Chapter 3 A new heart, a new life
By then, the family was living at Ronald McDonald House, a couple of blocks from the hospital. Every morning of that long winter, Aleasha would bundle Koa into the stroller around 6 a.m. and head for Sick Kids. She would spend the day with both babies, waiting and hoping for a heart that would save her daughter’s life.
For a few weeks, Nora even joined her family at Ronald McDonald House. Aleasha admits it was risky. “She could have gone into cardiac arrest anytime. But I was so terrified that she was going to die without being outside of a hospital, that I took the chance.”
Five months after her birth, Nora got her new heart. “She was a different baby immediately,” Aleasha recalls. The next day, Nora was wide awake and sitting up. She was soon able to eat. Six days after surgery, Nora finally left the hospital.

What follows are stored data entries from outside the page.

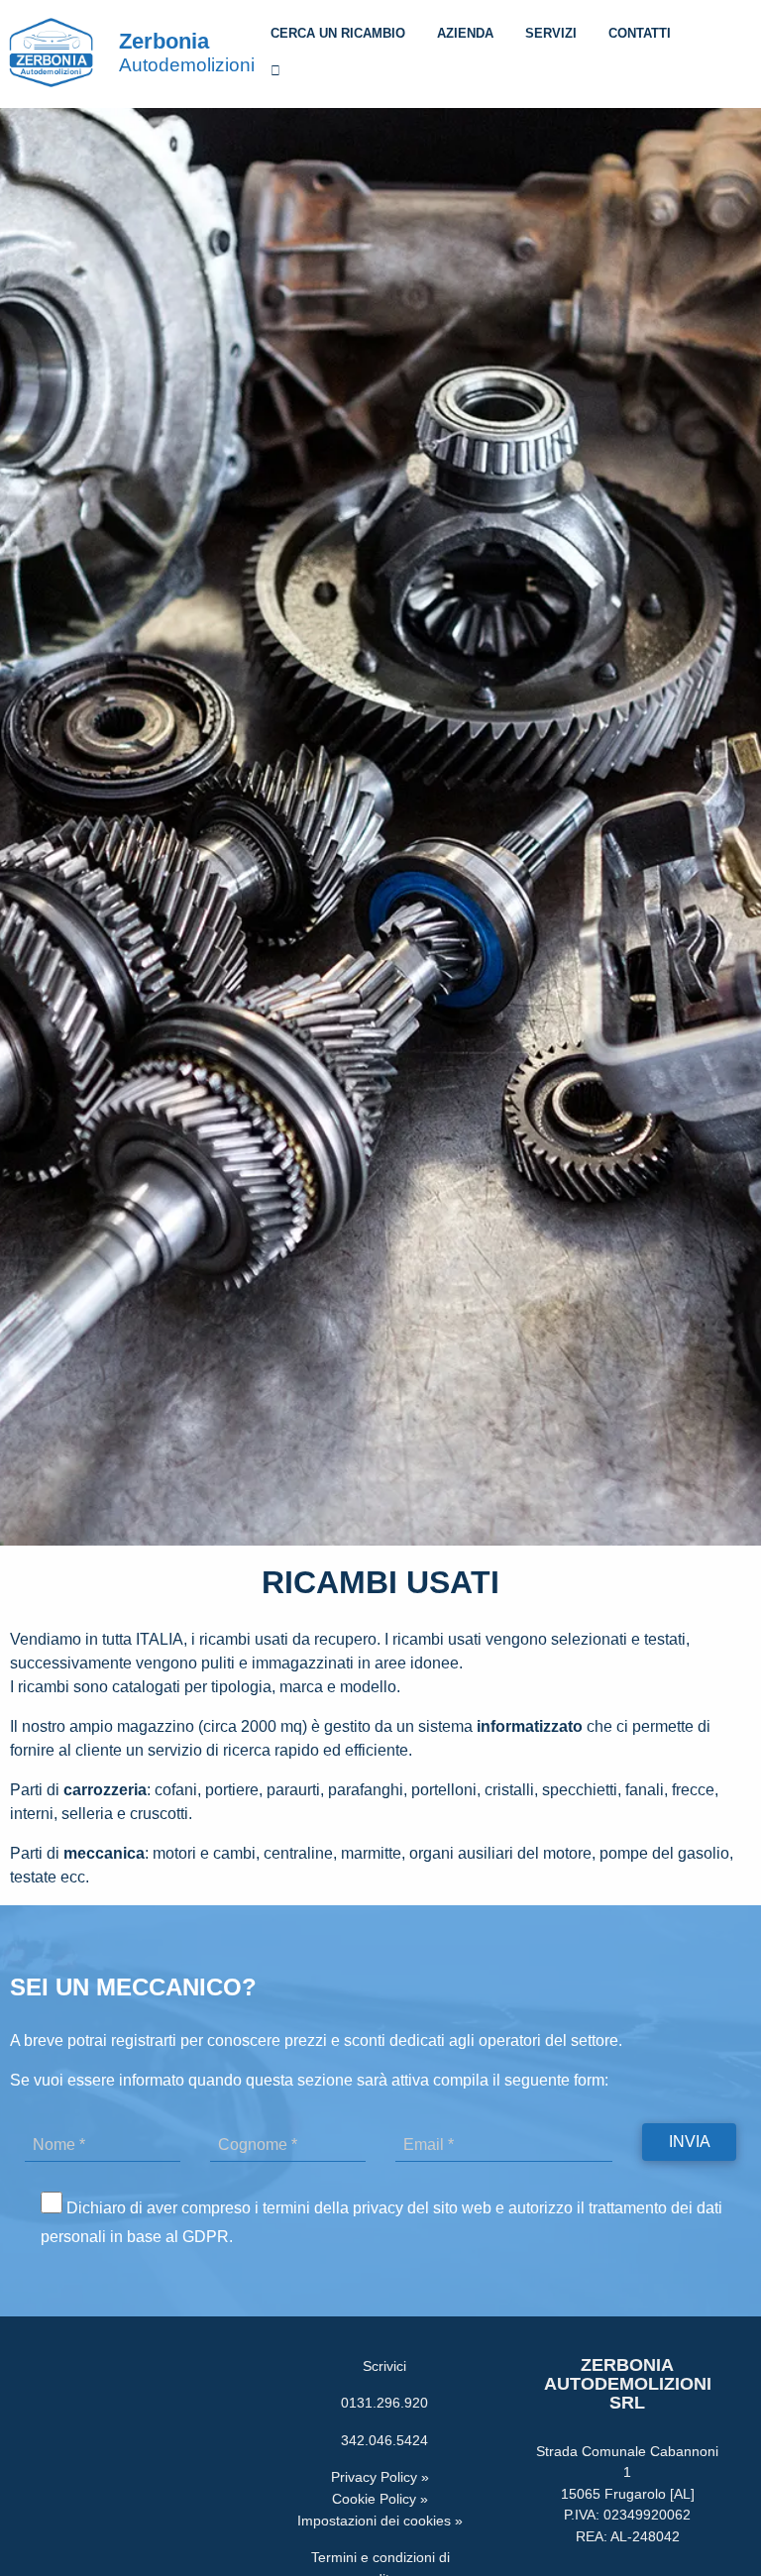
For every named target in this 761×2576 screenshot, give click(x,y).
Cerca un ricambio (338, 33)
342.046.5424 (380, 2440)
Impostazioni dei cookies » (380, 2520)
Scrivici (380, 2366)
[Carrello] (275, 73)
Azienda (465, 33)
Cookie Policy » (380, 2499)
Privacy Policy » (380, 2477)
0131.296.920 (380, 2403)
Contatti (639, 33)
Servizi (551, 33)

Now, this clever four-year-old takes Muay Thai classes and relies on her devoted brother to hold her hand when she gets blood work. The family participated in Heart & Stroke Ride for Heart last year, raising funds for research that will help more kids like Nora.
While Nora has few side effects of her early health problems, anything can happen as the years pass, including a higher risk for cancer or the need for another heart.
“I do fear for her future,” says Aleasha. “But I don’t want to put any limits on her.”
For now, Nora is beating congenital heart disease. And that’s enough.